ウグイスの微生物が食事よりも進化の影響を受けていることを示唆する新たな研究結果 New research suggests that the microbiomes of warblers are influenced more by evolution than diet
A new study by biologists at Penn State suggests that the gut microbiomes of warblers — like the northern parula pictured here — are influenced more by evolution than diet. Credit: Hans Toom/Pixabay. All Rights Reserved.
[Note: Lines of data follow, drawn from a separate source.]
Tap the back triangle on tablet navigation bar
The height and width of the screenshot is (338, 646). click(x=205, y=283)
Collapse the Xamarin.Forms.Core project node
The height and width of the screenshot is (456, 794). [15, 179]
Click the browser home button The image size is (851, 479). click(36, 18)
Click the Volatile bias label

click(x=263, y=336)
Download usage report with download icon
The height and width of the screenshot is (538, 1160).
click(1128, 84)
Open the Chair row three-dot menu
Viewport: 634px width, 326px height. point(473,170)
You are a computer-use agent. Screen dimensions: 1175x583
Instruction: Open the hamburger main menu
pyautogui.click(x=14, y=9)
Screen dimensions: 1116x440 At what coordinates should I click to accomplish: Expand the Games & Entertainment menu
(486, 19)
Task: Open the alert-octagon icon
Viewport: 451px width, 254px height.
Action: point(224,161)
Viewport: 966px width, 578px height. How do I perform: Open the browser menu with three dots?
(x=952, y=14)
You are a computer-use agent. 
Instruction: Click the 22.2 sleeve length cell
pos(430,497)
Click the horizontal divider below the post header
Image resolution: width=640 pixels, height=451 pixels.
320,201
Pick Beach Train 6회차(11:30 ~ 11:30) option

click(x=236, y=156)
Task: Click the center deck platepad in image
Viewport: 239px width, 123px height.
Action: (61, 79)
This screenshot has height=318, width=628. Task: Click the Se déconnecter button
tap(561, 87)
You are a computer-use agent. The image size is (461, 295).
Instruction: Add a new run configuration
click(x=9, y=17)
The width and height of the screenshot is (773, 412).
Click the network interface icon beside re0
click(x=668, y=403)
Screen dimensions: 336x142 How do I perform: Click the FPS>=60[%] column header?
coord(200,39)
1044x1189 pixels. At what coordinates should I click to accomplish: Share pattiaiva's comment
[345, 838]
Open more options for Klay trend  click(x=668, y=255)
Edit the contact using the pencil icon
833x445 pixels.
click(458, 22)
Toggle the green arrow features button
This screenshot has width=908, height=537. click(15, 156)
繁殖期のキクイタダキの腸内細菌組成は食餌の多様性よりも宿主の系統性をよりよく反映する Gut microbiome composition better reflects host phylogeny than diet diversity in breeding wood-warblers
Marcella D. Baiz,Andrea Benavides C.,Eliot T. Miller,Andrew W. Wood,David P. L. Toews
Molecular Ecology Published: 03 November 2022
Understanding the factors that shape microbiomes can provide insight into the importance of host–symbiont interactions and on co-evolutionary dynamics. Unlike for mammals, previous studies have found little or no support for an influence of host evolutionary history on avian gut microbiome diversity and instead have suggested a greater influence of the environment or diet due to fast gut turnover. Because effects of different factors may be conflated by captivity and sampling design, examining natural variation using large sample sizes is important. Our goal was to overcome these limitations by sampling wild birds to compare environmental, dietary and evolutionary influences on gut microbiome structure. We performed faecal metabarcoding to characterize both the gut microbiome and diet of 15 wood-warbler species across a 4-year period and from two geographical localities. We find host taxonomy generally explained ~10% of the variation between individuals, which is ~6-fold more variation of any other factor considered, including diet diversity. Further, gut microbiome similarity was more congruent with the host phylogeny than with host diet similarity and we found little association between diet diversity and microbiome diversity. Together, our results suggest evolutionary history is the strongest predictor of gut microbiome differentiation among wood-warblers. Although the phylogenetic signal of the warbler gut microbiome is not very strong, our data suggest that a stronger influence of diet (as measured by diet diversity) does not account for this pattern. The mechanism underlying this phylogenetic signal is not clear, but we argue host traits may filter colonization and maintenance of microbes.